─── Raw data ───
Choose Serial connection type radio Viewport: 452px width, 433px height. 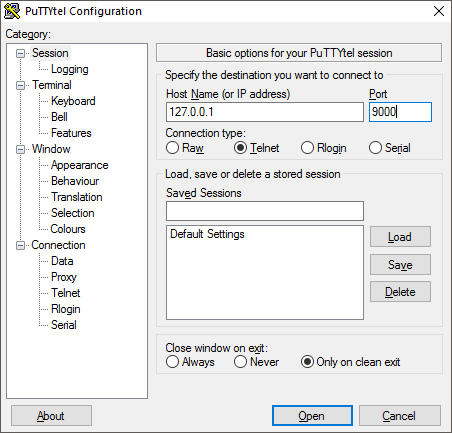[375, 148]
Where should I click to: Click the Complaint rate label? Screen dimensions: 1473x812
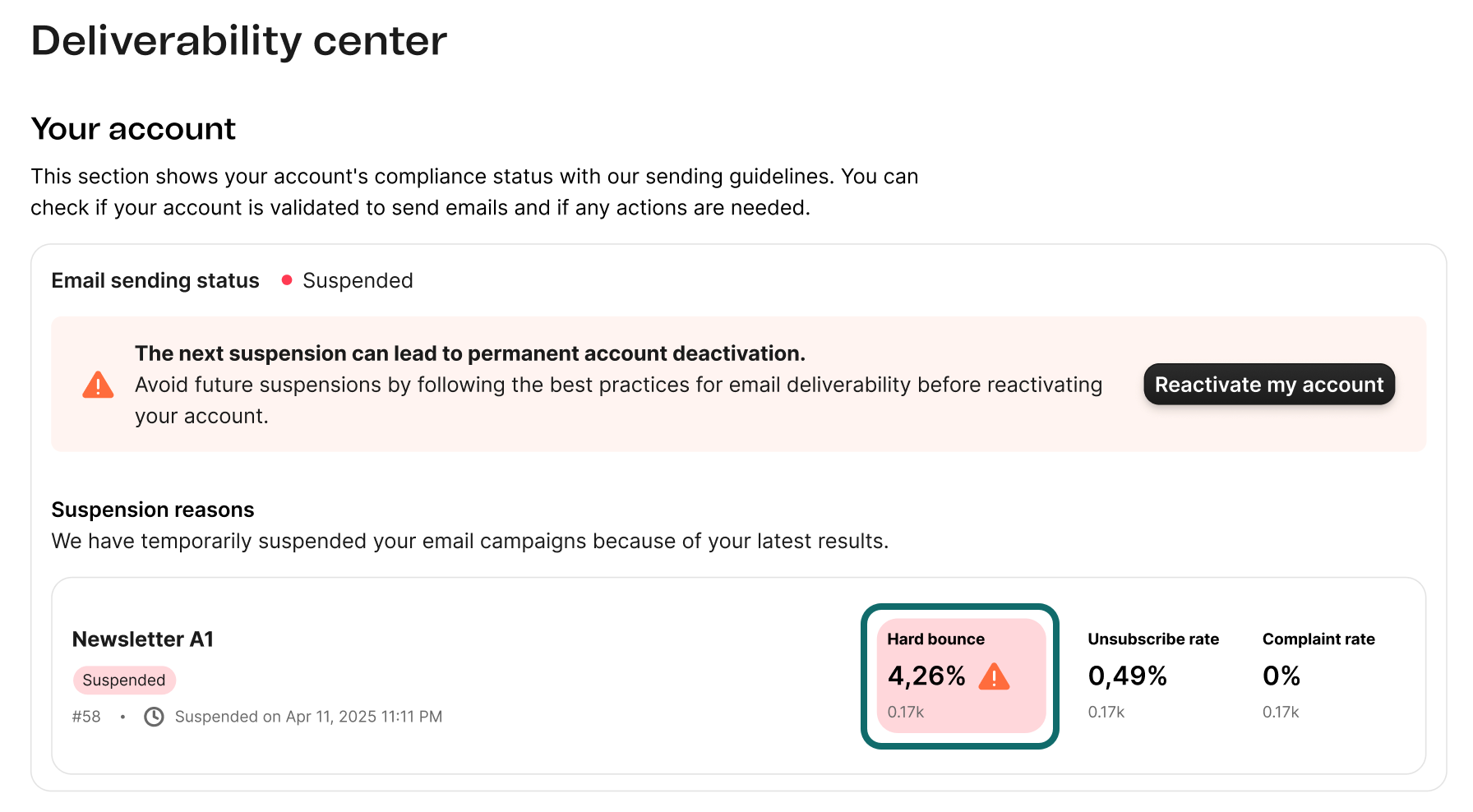coord(1318,639)
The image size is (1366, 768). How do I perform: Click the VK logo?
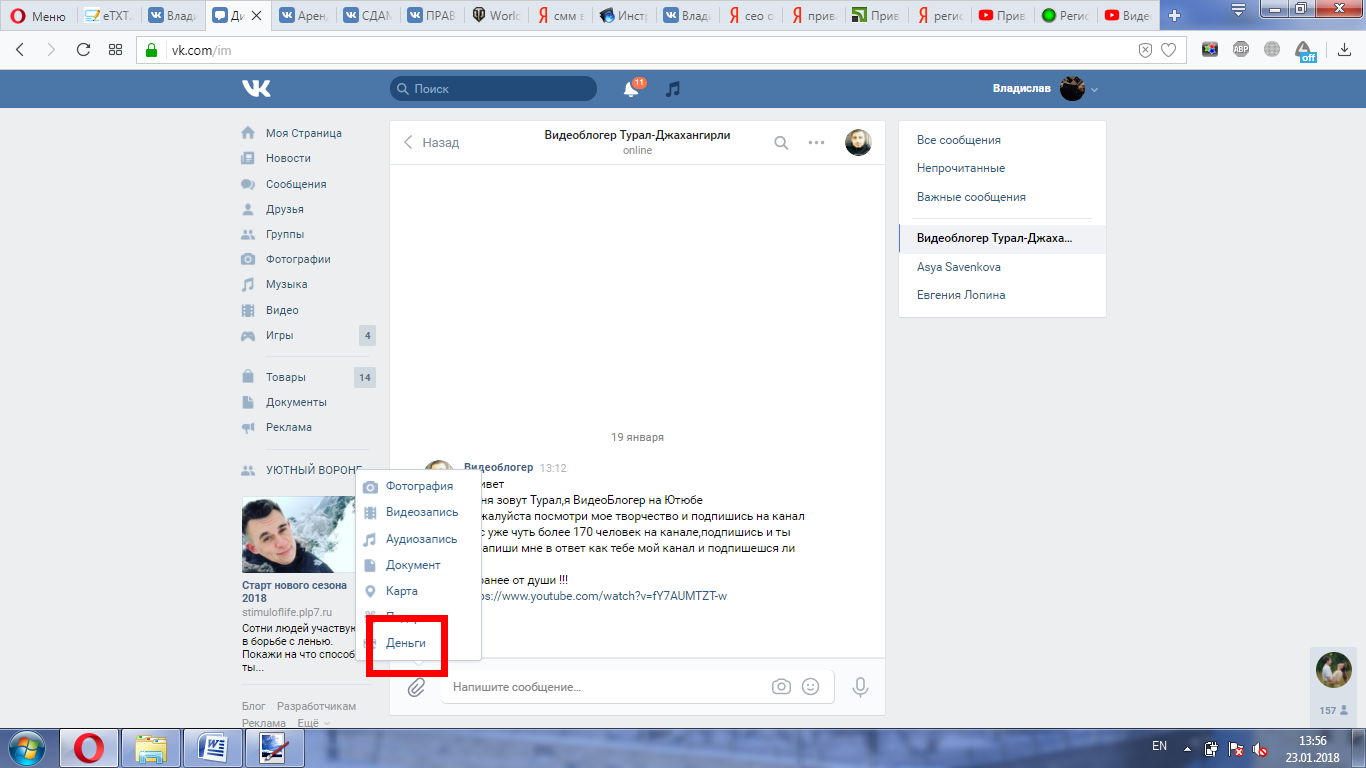pyautogui.click(x=256, y=89)
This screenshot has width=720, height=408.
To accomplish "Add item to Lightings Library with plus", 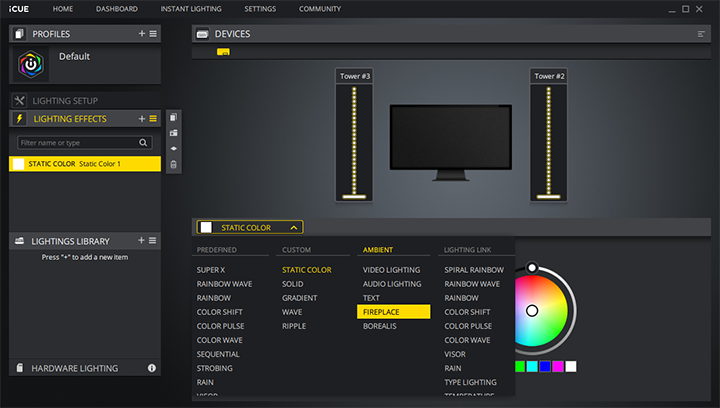I will point(142,241).
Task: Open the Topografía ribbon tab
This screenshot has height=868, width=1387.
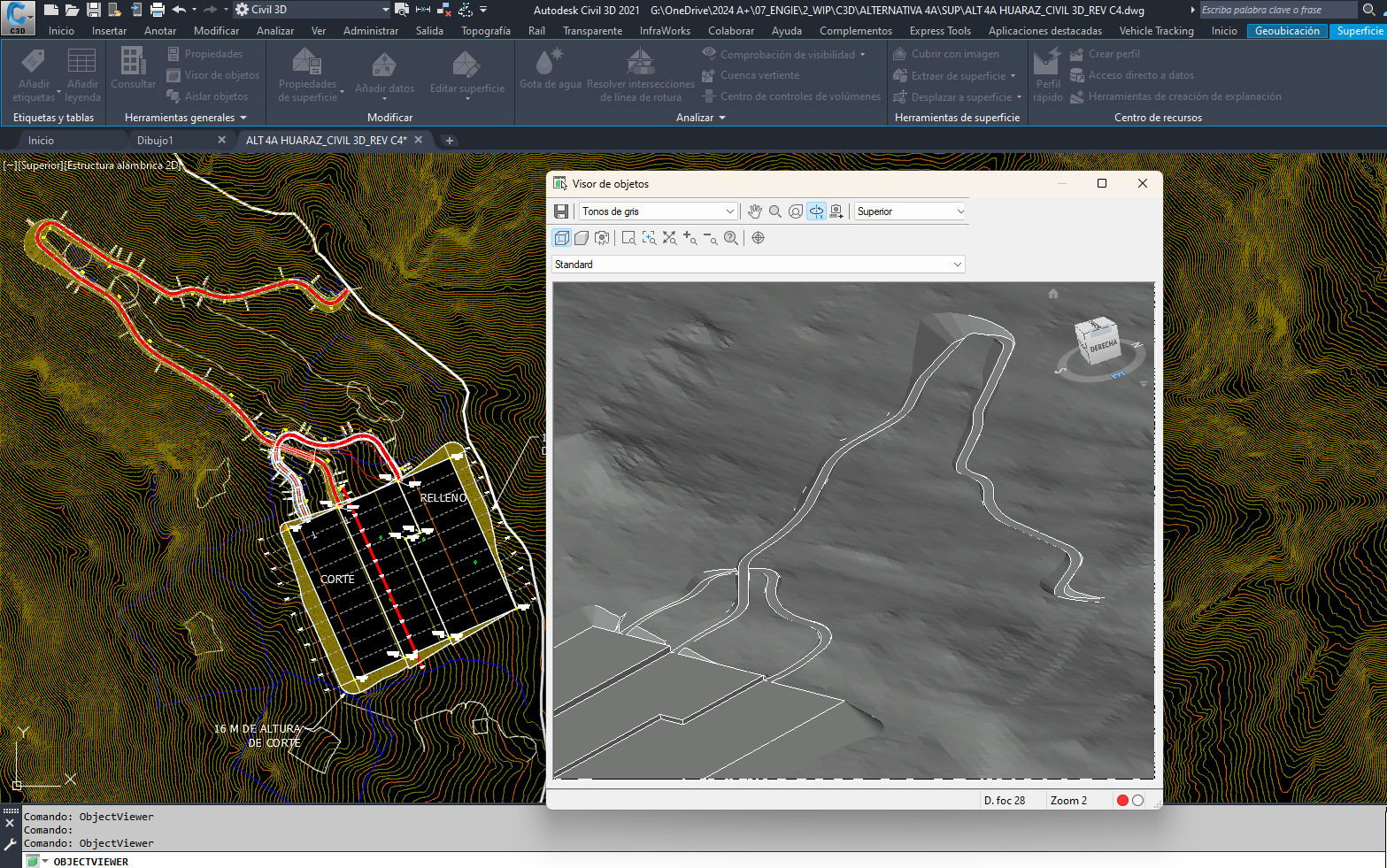Action: 485,31
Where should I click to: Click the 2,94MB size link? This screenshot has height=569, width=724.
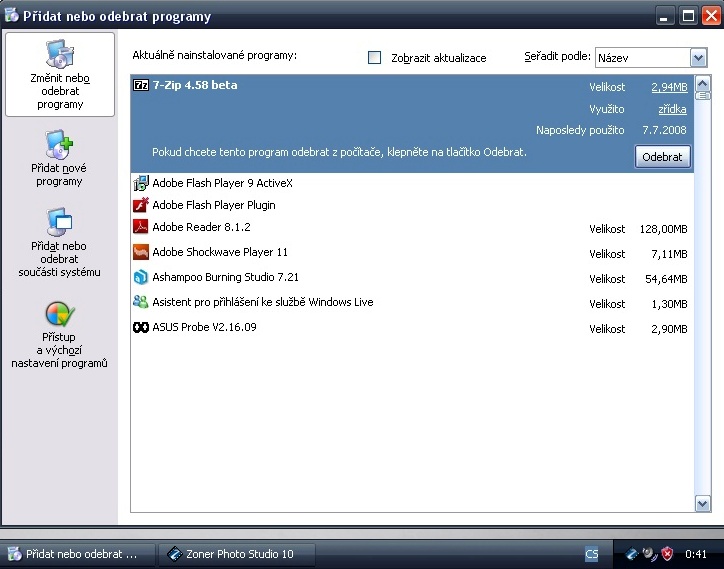tap(669, 87)
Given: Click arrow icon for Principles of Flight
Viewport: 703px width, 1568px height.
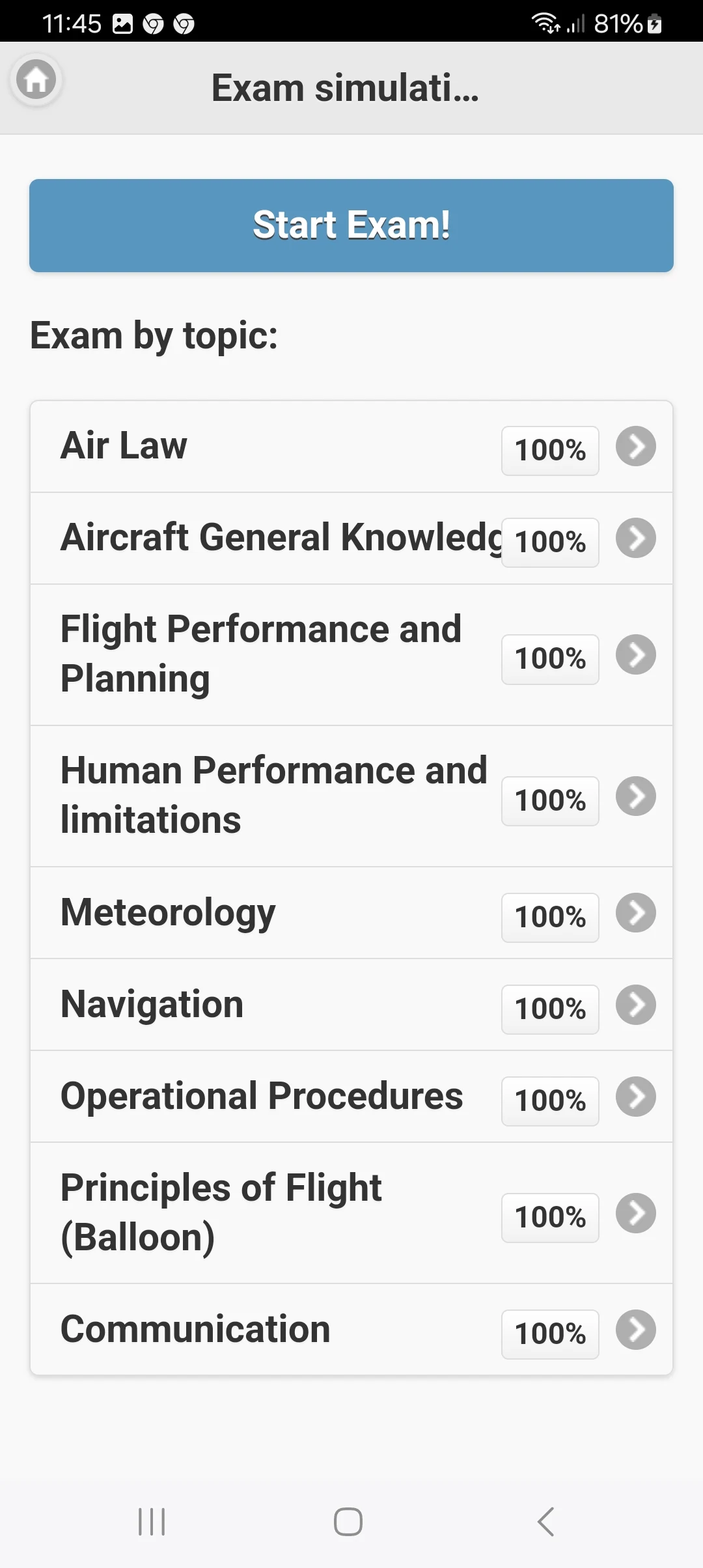Looking at the screenshot, I should [635, 1213].
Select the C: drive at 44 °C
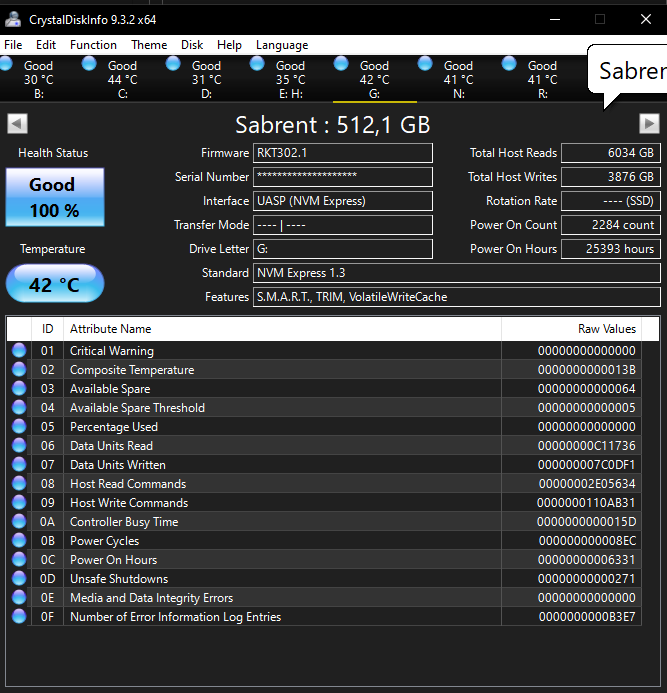Image resolution: width=667 pixels, height=693 pixels. pos(122,80)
───
Your copy should consist only of the lines from the one containing "Given: Click arrow" through the last line of the entries above, reproduced exactly, without pictures.

Given: Click arrow icon for Principles of Flight
Viewport: 703px width, 1568px height.
Looking at the screenshot, I should [635, 1213].
Select the C: drive at 44 °C
Image resolution: width=667 pixels, height=693 pixels. pos(122,80)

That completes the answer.